> _VORLIEGENDER TEXT_:

>>

Zuletzt hat Atakan Karazor die Kapitänsbinde beim VfB Stuttgart getragen. Sportlich läuft es also gut – doch wie sieht es mit dem Vorwurf eines Sexualdelikts in Spanien aus?
Knapp ein Jahr ist es her, da machte sich bei Atakan Karazor große Erleichterung breit. Er kam wieder auf freien Fuß – nach 43 Tagen in Untersuchungshaft auf Ibiza. Fette Schlagzeilen hatte die Inhaftierung gemacht, da eine junge Spanierin dem Fußballprofi des VfB Stuttgart vorwarf, sich an ihr sexuell vergangen zu haben. Karazor hat eine Straftat jedoch von Anfang an bestritten, und für seinen Club galt und gilt in der Causa Karazor die Unschuldsvermutung. Gegen eine Kaution von 50 000 Euro und mit Meldeauflagen durfte der 26-jährige Deutsch-Türke die Baleareninsel schließlich verlassen. Seither handelt es sich um ein schwebendes Verfahren.
Offenbar tut sich nicht viel. Jedenfalls dringt keine Neuigkeit an die Öffentlichkeit. Die spanischen Behörden schweigen – und Karazor bittet seit Monaten auf Anfrage stets um Verständnis. Er will sich nicht äußern, solange die Angelegenheit nicht geklärt ist. Was jedoch nicht bedeutet, dass der Mittelfeldspieler beim VfB nichts zu sagen hat. Er gehört in der Kabine und auf dem Rasen zu den wenigen kommunikationsstarken Spielern im Trikot mit dem Brustring.
Das sagt Sebastian Hoeneß
Karazor geht demnach weiter seinem Beruf nach und versucht die juristischen und sportlichen Belange zu trennen. Schnell hatte der Mittelfeldrenner nach verpasster Vorbereitung in der Vorsaison den Anschluss hergestellt und seinen Stammplatz zurückerobert. Jetzt ist Karazor seit dem Trainingsstart voll dabei und führte die Stuttgarter Mannschaft im ersten Testspiel gegen eine Hohenlohe-Auswahl (3:0) als Kapitän auf den Platz.

<<

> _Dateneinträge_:
>>

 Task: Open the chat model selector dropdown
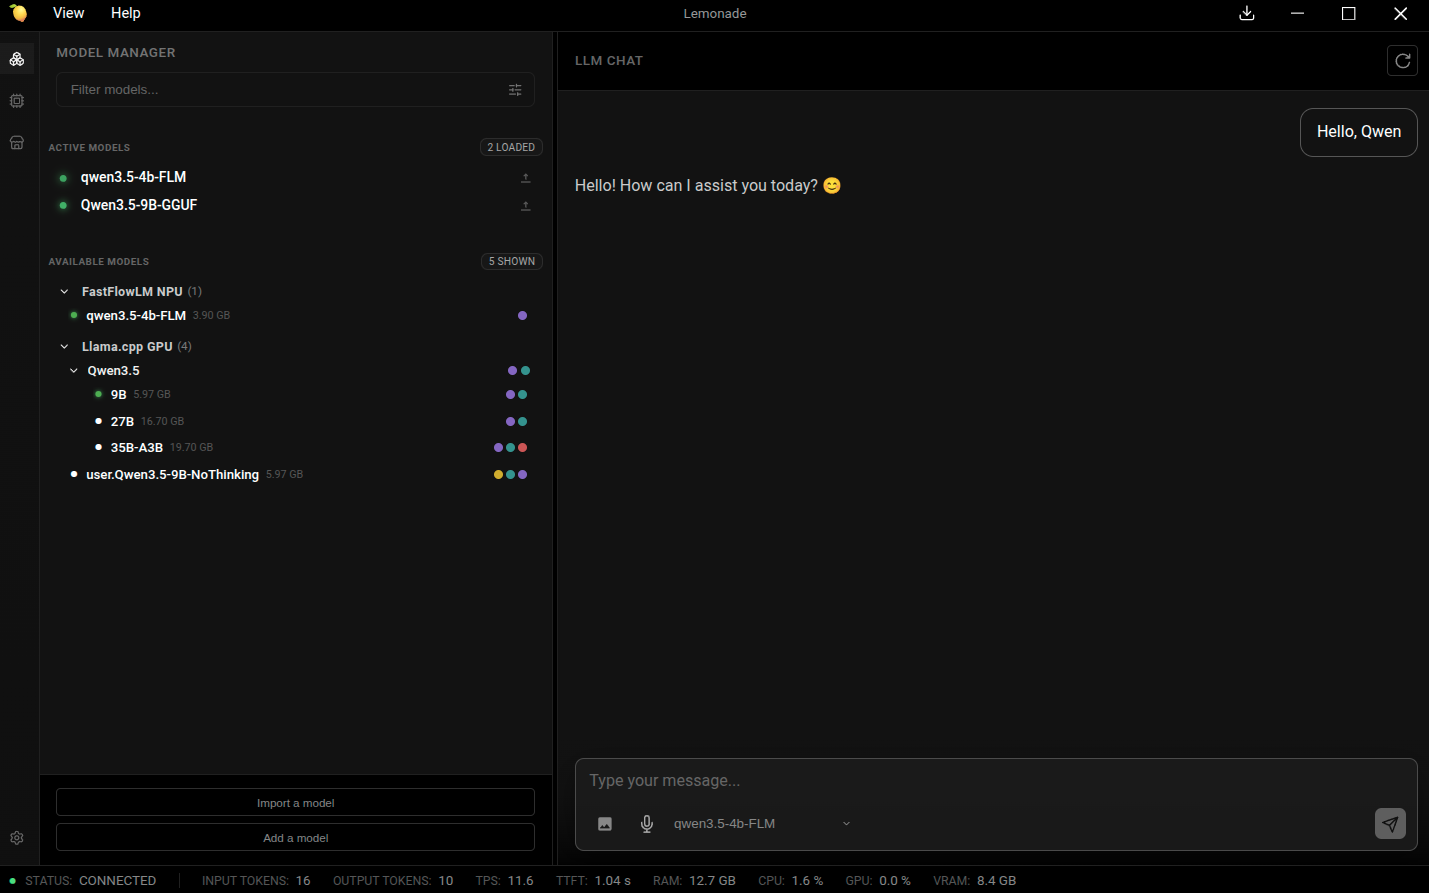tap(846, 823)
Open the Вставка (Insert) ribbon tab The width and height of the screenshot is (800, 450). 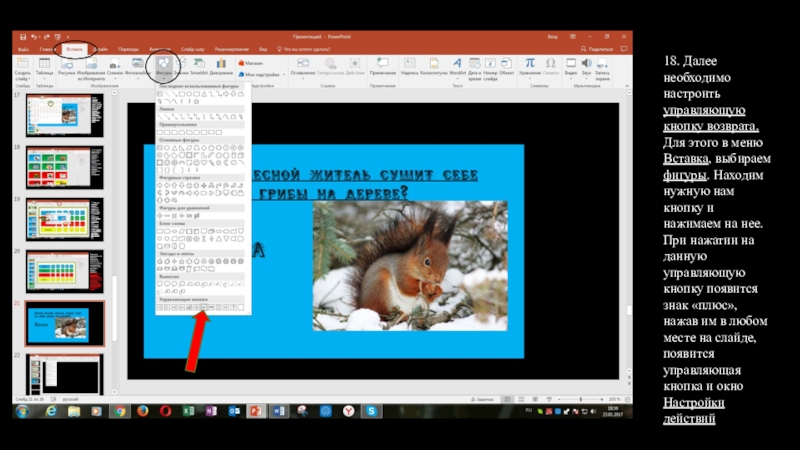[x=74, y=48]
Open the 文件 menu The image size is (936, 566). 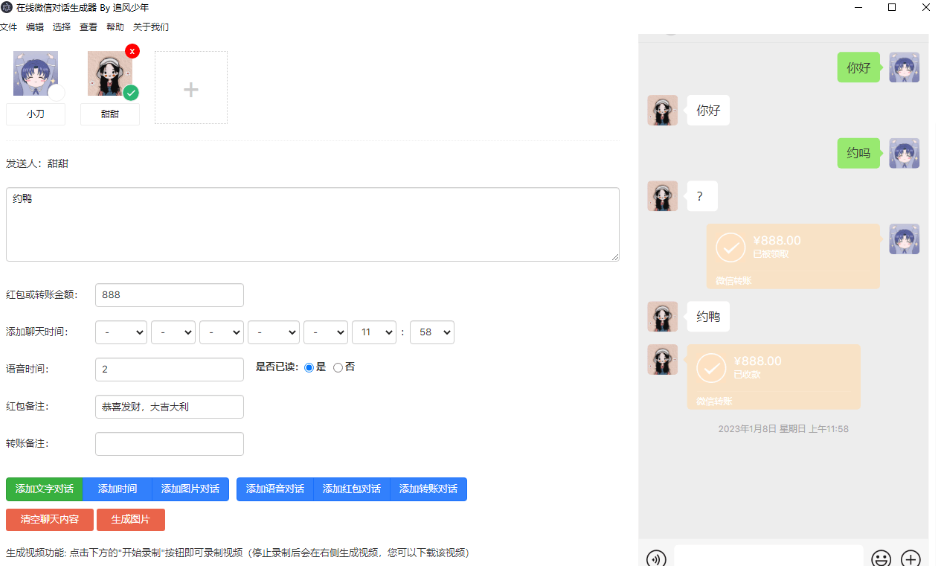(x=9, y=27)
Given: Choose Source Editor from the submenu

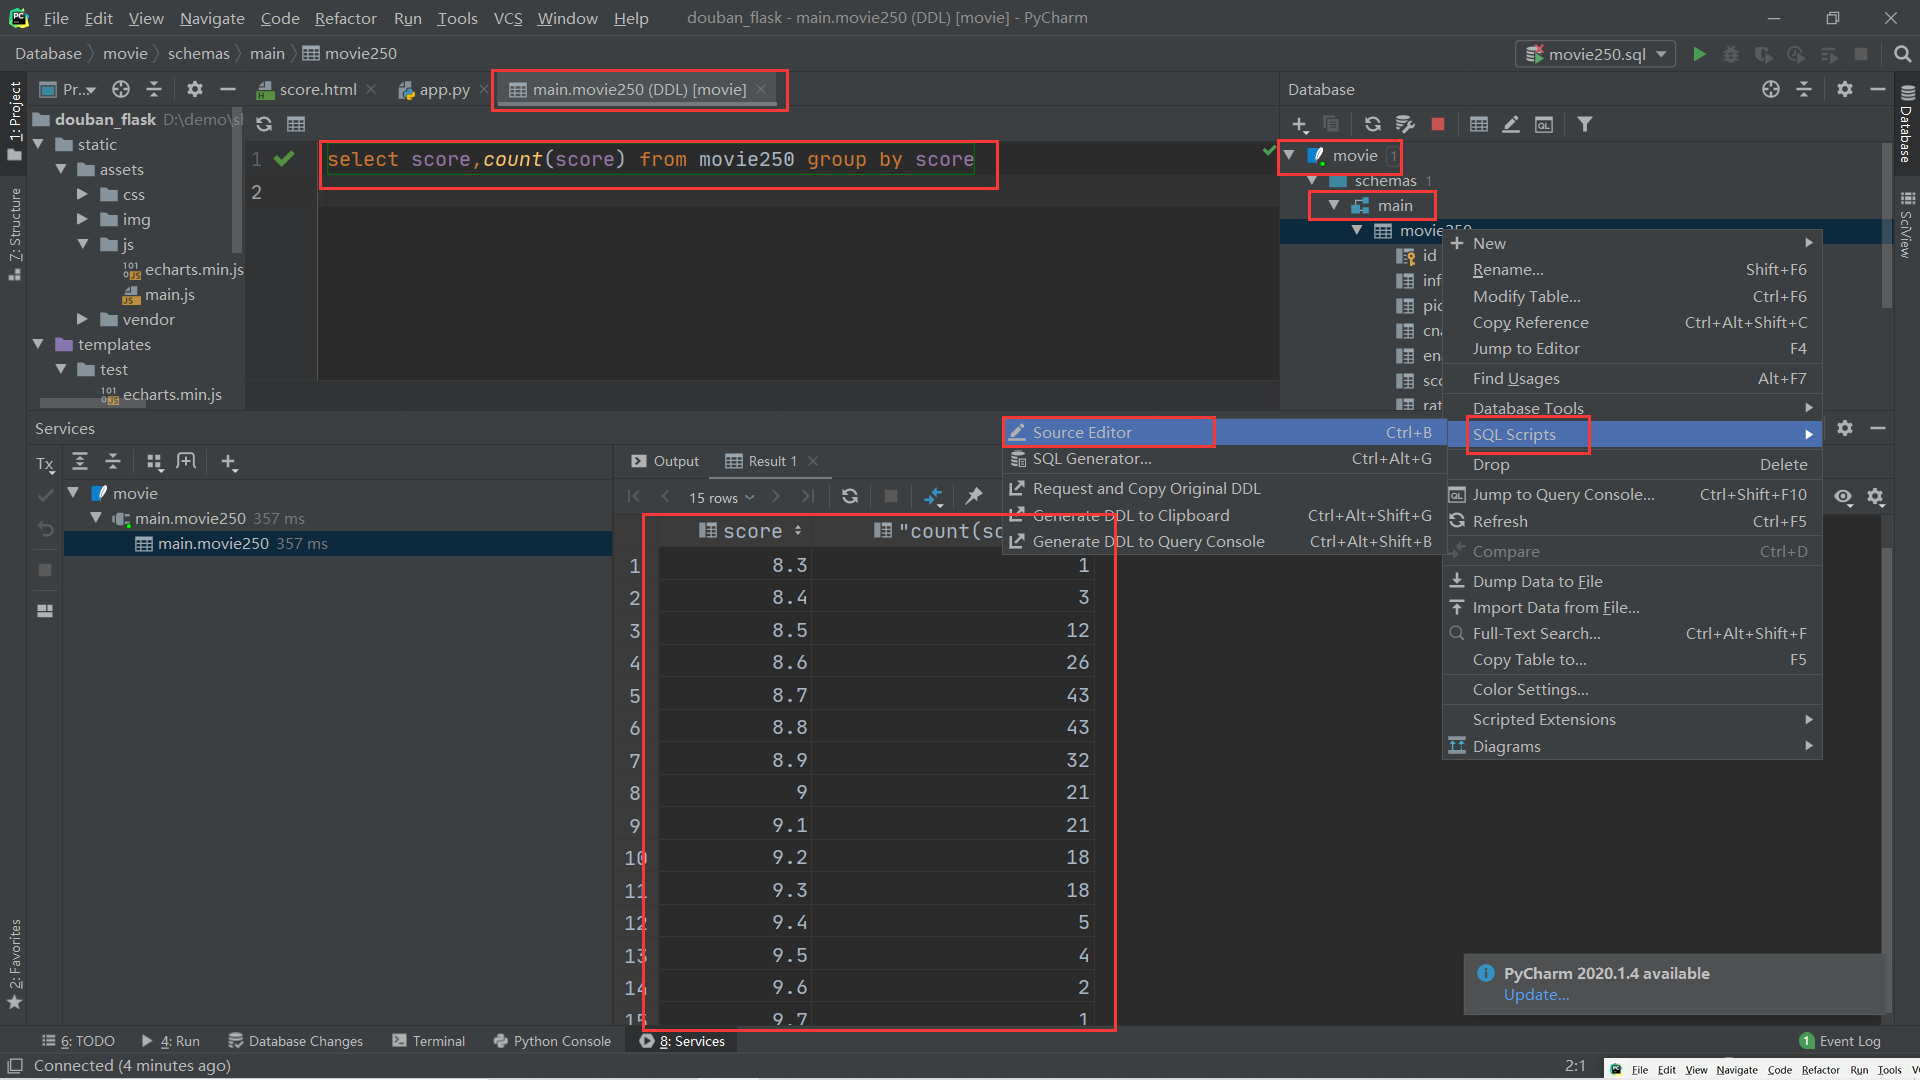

<<

> _SCHRIFTLICHE AUFGABE_:
Wie lange saß Atakan Karazor laut dem vorliegenden Text auf Ibiza in Untersuchungshaft? Das Material wird hierfür nicht gebraucht.

> _VOLLSTÄNDIGE ANTWORT_:
43 Tage.